** DATA SHOWN follows **

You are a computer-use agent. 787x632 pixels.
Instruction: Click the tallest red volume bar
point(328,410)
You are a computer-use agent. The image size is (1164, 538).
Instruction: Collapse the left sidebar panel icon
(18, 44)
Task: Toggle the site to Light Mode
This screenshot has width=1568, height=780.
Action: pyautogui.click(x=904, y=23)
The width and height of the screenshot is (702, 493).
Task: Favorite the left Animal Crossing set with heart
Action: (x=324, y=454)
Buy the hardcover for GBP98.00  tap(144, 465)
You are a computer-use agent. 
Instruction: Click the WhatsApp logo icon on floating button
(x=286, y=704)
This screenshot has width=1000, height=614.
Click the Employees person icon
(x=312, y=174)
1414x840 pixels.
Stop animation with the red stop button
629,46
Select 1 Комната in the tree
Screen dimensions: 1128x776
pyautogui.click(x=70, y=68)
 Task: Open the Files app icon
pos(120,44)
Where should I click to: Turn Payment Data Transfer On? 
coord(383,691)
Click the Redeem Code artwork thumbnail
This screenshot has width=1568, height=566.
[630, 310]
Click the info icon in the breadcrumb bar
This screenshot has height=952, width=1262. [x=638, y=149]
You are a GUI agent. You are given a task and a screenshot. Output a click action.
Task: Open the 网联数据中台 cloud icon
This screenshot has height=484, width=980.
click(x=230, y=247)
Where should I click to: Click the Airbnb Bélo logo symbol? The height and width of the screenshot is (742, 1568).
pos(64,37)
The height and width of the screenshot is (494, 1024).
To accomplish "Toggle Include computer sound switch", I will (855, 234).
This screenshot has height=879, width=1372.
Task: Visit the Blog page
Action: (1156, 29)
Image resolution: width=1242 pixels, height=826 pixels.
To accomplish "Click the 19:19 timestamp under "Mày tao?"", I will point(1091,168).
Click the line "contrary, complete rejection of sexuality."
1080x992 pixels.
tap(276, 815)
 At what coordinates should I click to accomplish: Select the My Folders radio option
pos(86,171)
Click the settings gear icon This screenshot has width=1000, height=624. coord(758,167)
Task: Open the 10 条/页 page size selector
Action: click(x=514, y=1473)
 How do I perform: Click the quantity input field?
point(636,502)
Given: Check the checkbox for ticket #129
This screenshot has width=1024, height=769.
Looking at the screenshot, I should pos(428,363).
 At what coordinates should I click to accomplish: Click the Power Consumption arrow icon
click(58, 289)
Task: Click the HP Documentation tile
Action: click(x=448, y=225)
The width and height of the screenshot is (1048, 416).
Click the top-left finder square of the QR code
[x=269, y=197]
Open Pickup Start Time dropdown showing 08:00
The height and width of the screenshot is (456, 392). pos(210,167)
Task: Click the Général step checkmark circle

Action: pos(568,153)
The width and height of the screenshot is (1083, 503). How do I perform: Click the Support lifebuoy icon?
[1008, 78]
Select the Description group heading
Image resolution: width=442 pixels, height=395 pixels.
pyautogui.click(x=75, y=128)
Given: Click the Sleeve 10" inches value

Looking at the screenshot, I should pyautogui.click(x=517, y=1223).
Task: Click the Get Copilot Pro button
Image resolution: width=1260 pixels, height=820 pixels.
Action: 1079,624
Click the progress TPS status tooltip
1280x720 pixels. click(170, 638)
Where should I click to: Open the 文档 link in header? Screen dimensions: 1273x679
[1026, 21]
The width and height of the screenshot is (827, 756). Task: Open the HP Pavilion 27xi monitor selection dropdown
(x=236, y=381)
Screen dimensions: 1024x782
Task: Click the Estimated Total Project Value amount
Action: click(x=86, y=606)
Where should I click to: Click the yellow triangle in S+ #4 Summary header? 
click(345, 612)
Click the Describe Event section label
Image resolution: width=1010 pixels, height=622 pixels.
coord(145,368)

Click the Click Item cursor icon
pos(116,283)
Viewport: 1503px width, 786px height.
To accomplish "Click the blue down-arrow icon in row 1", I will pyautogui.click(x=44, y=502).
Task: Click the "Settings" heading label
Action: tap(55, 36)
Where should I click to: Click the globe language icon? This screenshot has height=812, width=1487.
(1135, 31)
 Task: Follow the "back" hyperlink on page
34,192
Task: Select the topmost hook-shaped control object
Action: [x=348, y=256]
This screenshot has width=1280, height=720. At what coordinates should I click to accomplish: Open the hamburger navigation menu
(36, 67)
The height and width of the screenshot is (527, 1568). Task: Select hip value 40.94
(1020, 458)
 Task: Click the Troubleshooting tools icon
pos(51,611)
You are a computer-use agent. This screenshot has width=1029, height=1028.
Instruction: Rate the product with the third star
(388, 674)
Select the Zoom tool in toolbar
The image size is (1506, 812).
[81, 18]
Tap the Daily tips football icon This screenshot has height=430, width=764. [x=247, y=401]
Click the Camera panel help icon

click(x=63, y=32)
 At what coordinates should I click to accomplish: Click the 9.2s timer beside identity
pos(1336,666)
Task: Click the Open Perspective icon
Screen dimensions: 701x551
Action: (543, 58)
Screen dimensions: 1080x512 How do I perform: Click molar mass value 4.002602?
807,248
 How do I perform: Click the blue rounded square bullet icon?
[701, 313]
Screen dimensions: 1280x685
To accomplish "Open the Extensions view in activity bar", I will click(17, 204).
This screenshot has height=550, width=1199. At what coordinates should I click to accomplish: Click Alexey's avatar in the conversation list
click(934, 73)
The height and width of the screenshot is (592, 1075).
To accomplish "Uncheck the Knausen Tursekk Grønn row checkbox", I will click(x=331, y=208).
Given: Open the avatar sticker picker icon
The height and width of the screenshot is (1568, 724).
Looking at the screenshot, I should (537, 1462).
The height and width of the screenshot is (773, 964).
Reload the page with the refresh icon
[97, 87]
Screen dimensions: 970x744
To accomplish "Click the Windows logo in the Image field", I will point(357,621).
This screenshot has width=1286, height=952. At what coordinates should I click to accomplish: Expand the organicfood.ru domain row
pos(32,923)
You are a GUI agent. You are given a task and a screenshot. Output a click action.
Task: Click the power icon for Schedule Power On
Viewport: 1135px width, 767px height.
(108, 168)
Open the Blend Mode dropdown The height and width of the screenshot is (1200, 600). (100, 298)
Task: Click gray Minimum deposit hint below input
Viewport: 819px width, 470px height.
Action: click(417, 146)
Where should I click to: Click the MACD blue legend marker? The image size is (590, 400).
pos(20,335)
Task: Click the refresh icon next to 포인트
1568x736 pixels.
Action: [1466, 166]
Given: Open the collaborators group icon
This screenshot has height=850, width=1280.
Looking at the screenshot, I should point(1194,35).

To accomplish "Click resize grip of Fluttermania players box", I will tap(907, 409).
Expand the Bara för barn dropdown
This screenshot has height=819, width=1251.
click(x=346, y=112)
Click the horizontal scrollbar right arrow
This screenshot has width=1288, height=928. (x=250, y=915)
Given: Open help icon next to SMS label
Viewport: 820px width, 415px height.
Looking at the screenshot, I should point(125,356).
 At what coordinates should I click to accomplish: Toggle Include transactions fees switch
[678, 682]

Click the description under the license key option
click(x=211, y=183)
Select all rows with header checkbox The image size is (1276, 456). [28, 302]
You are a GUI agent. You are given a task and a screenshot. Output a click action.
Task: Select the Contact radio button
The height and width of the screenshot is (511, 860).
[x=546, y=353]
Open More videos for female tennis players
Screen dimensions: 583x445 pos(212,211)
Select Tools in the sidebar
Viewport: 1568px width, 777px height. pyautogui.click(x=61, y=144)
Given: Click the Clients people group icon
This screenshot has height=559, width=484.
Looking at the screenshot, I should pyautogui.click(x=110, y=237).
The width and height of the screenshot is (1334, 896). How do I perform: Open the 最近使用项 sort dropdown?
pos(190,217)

** End of DATA SHOWN **

A single number is the whole answer: please count how many lines of the records above include the string "Mode".

2